Tuesday, December 14, 2004

Cleaning up my friends list

1:01 PM - more cleaning of the list
Current mood: contemplative

I have yet again cleaned up my list - I removed stupid bands that have local shows in far away places that I don't really care about and stupid people that I have either never talked to or wouldn't want to talk to again and others that I just don't know who they were which leaves me with about 125 close associaltes. Isn't it funny that I have serious conversations with my kids who sit on the other side of the wall from me via a posting board on the internet - Communciation has really taken a step backwards in someways. I visited some old profiles to day of people I once knew -

There has been this nagging at my heart ever since i got stupid drunk last month and couldn't stop talking about how much I miss someone that I use to know and admire. Her latest pictures have her looking more beautiful than ever, happy and at peace - that makes me feel good in side.

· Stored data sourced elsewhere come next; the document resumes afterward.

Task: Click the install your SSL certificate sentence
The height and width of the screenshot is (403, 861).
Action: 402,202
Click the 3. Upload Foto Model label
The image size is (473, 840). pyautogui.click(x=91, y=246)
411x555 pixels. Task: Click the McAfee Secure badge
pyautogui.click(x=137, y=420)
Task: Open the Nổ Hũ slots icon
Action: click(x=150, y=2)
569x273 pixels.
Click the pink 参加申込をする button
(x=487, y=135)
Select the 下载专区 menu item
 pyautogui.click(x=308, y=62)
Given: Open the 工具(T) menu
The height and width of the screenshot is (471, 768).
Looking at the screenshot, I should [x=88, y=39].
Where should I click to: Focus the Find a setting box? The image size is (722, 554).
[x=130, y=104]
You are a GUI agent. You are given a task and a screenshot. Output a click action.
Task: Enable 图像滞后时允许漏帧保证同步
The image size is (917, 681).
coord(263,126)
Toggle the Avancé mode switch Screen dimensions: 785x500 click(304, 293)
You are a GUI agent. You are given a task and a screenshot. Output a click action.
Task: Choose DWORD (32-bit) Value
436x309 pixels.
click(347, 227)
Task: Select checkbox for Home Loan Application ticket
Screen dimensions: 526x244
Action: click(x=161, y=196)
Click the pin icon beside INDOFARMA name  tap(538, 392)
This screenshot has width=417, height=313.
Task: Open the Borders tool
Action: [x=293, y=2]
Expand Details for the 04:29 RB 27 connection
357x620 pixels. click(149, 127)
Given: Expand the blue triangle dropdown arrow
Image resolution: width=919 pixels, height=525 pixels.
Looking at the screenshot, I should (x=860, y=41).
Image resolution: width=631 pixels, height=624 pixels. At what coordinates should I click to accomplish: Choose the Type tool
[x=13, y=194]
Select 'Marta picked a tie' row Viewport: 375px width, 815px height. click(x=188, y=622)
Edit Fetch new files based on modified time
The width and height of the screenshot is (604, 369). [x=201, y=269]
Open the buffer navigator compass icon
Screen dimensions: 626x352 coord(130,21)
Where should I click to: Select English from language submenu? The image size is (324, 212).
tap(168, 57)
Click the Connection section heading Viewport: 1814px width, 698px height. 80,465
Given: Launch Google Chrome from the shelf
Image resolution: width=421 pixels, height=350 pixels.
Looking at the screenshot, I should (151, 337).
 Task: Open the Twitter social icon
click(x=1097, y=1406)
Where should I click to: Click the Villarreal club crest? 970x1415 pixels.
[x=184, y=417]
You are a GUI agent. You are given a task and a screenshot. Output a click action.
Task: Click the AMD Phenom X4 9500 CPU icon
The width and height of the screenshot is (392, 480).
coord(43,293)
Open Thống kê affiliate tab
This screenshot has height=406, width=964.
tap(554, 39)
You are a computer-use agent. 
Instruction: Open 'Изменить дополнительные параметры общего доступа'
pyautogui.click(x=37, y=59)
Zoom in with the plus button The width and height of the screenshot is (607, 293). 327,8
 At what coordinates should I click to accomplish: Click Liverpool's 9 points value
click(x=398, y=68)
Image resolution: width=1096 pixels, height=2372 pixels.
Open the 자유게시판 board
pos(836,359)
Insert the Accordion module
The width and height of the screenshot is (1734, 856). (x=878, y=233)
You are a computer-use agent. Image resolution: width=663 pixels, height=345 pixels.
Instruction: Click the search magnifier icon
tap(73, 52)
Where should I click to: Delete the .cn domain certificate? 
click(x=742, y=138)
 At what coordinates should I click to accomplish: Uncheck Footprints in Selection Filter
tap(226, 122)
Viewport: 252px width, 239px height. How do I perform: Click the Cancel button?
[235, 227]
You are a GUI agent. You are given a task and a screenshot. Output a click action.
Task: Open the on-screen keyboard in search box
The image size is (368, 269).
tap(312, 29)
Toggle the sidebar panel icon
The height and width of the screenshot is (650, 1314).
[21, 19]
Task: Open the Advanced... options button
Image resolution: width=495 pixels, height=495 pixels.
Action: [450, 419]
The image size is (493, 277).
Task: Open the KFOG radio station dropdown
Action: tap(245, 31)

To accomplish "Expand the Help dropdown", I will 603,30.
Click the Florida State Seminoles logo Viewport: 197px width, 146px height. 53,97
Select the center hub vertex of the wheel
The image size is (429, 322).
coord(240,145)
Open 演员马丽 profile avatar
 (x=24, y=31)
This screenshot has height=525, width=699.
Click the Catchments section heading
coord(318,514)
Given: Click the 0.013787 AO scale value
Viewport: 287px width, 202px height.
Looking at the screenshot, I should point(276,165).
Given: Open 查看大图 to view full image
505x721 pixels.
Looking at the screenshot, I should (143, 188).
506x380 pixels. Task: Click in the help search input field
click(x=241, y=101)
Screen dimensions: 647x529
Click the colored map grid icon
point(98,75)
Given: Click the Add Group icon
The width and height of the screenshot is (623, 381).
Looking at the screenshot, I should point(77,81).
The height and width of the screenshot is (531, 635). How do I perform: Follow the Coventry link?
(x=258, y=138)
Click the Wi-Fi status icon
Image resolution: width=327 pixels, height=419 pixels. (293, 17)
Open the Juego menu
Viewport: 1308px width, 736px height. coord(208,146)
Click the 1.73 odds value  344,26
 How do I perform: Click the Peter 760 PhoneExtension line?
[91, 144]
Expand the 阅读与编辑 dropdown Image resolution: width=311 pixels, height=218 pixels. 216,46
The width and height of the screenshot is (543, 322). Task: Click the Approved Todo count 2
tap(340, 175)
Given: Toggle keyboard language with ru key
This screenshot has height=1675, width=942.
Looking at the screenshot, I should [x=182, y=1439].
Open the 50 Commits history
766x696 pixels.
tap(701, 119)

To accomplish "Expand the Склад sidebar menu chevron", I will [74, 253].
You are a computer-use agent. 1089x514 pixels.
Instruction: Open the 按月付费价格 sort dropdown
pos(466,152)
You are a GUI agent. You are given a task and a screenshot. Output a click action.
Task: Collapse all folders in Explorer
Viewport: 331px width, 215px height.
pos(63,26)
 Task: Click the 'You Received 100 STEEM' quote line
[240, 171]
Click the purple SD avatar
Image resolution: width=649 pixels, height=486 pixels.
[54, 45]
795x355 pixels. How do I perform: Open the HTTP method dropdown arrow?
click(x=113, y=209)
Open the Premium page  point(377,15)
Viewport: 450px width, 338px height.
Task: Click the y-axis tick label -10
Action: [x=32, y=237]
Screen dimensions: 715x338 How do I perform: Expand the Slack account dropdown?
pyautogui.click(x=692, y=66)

I have been lighting candles for the past week - sending my miracle energy her way -

I hope that one day she will find the peace of mind that she so seemed to miss when I knew her. I hope that one day she will look back and say nice things about me (but I seriously doubt it) I wish we could go shopping together again and hang out in random places enjoying the chaos of life together but I know that isn't going to happen in this lifetime. I wish that my cleansing ritual would release me from the toxins that have infiltrated my being. I wish that my passion would be sparked again and that my sense of belonging and being needed would return. I wish that those who were close to me could see inside me and the feel my sorrow for things left unsaid. I wish I could return to the days when my only desire was to create something beautiful from nothing
- Right now my days are consumed with a leaking roof, a cold pool and puppy piss on my socks. My free time is consumed with reading and studying and my nights filled with tossing and turning wondering where the year went and what the next one will bring. I am tired of being in pain - physically and emotionally!